This is an automated email from the ASF dual-hosted git repository.
saurabhd336 pushed a commit to branch master
in repository https://gitbox.apache.org/repos/asf/pinot.git
The following commit(s) were added to refs/heads/master by this push:
new caacf84971 Change bitmap inverted index to be able to be embedded in a
buffer. (#10370)
caacf84971 is described below
commit caacf849717fe97e4b655dc9bf885eb4eb410b21
Author: Gonzalo Ortiz Jaureguizar <[email protected]>
AuthorDate: Mon Apr 3 13:05:01 2023 +0200
Change bitmap inverted index to be able to be embedded in a buffer. (#10370)
* Change bitmap inverted index to be able to be embedded in a buffer.
* BitmapInvertedIndexWriter will always truncate the file, even if it
doesn't own the channel
* remove changes in BitmapInvertedIndexReader as they are not actually
needed
* Replace some new File with getDefaultFile
* Add javadoc to constructors^
* Change _bytesWritten to _currentBufferPosition
---
.../impl/inv/BitmapInvertedIndexWriter.java | 47 ++++++++---
.../inv/OffHeapBitmapInvertedIndexCreator.java | 91 +++++++++++++++++++---
2 files changed, 117 insertions(+), 21 deletions(-)
diff --git
a/pinot-segment-local/src/main/java/org/apache/pinot/segment/local/segment/creator/impl/inv/BitmapInvertedIndexWriter.java
b/pinot-segment-local/src/main/java/org/apache/pinot/segment/local/segment/creator/impl/inv/BitmapInvertedIndexWriter.java
index 2e13a65c7e..c5a64ad68e 100644
---
a/pinot-segment-local/src/main/java/org/apache/pinot/segment/local/segment/creator/impl/inv/BitmapInvertedIndexWriter.java
+++
b/pinot-segment-local/src/main/java/org/apache/pinot/segment/local/segment/creator/impl/inv/BitmapInvertedIndexWriter.java
@@ -56,15 +56,34 @@ public final class BitmapInvertedIndexWriter implements
Closeable {
private final FileChannel _fileChannel;
private final ByteBuffer _offsetBuffer;
private ByteBuffer _bitmapBuffer;
- private long _bytesWritten;
+ private long _currentBufferPosition;
+ private final boolean _ownsChannel;
public BitmapInvertedIndexWriter(File outputFile, int numBitmaps)
throws IOException {
+ this(new RandomAccessFile(outputFile, "rw").getChannel(), numBitmaps,
true);
+ }
+
+ /**
+ * Creates a new writer that uses the given {@link FileChannel}.

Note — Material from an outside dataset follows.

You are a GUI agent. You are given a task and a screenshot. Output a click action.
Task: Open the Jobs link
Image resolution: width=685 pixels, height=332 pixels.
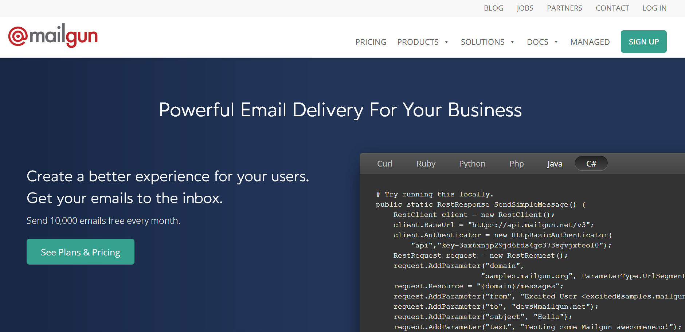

+ * It will start to write on the current position of the channel assuming it
is the last useful byte in the file.
+ * When this object is {@link #close() closed}, the channel is truncated to
the last byte written by this writer.
+ * @param fileChannel the file channel to be used
+ * @param numBitmaps the number of bitmaps that are expected. The actual
value cannot be higher than this value. Fewer
+ * bitmaps than the given value can be used, but in that
case the representation will not be as
+ * expected.
+ * @param ownsChannel whether this writer owns the channel or not. If the
channel is owned then it will be closed when
+ * this object is closed. Otherwise the owner will have
to close it by itself. Even if this writer
+ * does not own the channel, it will be truncated when
the writer is closed.
+ */
+ public BitmapInvertedIndexWriter(FileChannel fileChannel, int numBitmaps,
boolean ownsChannel)
+ throws IOException {
+ _ownsChannel = ownsChannel;
int sizeForOffsets = (numBitmaps + 1) * Integer.BYTES;
long bitmapBufferEstimate = Math.min(PESSIMISTIC_BITMAP_SIZE_ESTIMATE *
numBitmaps, MAX_INITIAL_BUFFER_SIZE);
- _fileChannel = new RandomAccessFile(outputFile, "rw").getChannel();
- _offsetBuffer = _fileChannel.map(FileChannel.MapMode.READ_WRITE, 0,
sizeForOffsets);
- _bytesWritten = sizeForOffsets;
+ _fileChannel = fileChannel;
+ _offsetBuffer = _fileChannel.map(FileChannel.MapMode.READ_WRITE,
_fileChannel.position(), sizeForOffsets);
+ _currentBufferPosition = sizeForOffsets + _fileChannel.position();
mapBitmapBuffer(bitmapBufferEstimate);
}
@@ -72,9 +91,9 @@ public final class BitmapInvertedIndexWriter implements
Closeable {
throws IOException {
int length = bitmap.serializedSizeInBytes();
resizeIfNecessary(length);
- _offsetBuffer.putInt(asUnsignedInt(_bytesWritten));
+ _offsetBuffer.putInt(asUnsignedInt(_currentBufferPosition));
bitmap.serialize(_bitmapBuffer);
- _bytesWritten += length;
+ _currentBufferPosition += length;
}
public void add(byte[] bitmapBytes)
@@ -85,9 +104,9 @@ public final class BitmapInvertedIndexWriter implements
Closeable {
public void add(byte[] bitmapBytes, int length)
throws IOException {
resizeIfNecessary(length);
- _offsetBuffer.putInt(asUnsignedInt(_bytesWritten));
+ _offsetBuffer.putInt(asUnsignedInt(_currentBufferPosition));
_bitmapBuffer.put(bitmapBytes, 0, length);
- _bytesWritten += length;
+ _currentBufferPosition += length;
}
private void resizeIfNecessary(int required)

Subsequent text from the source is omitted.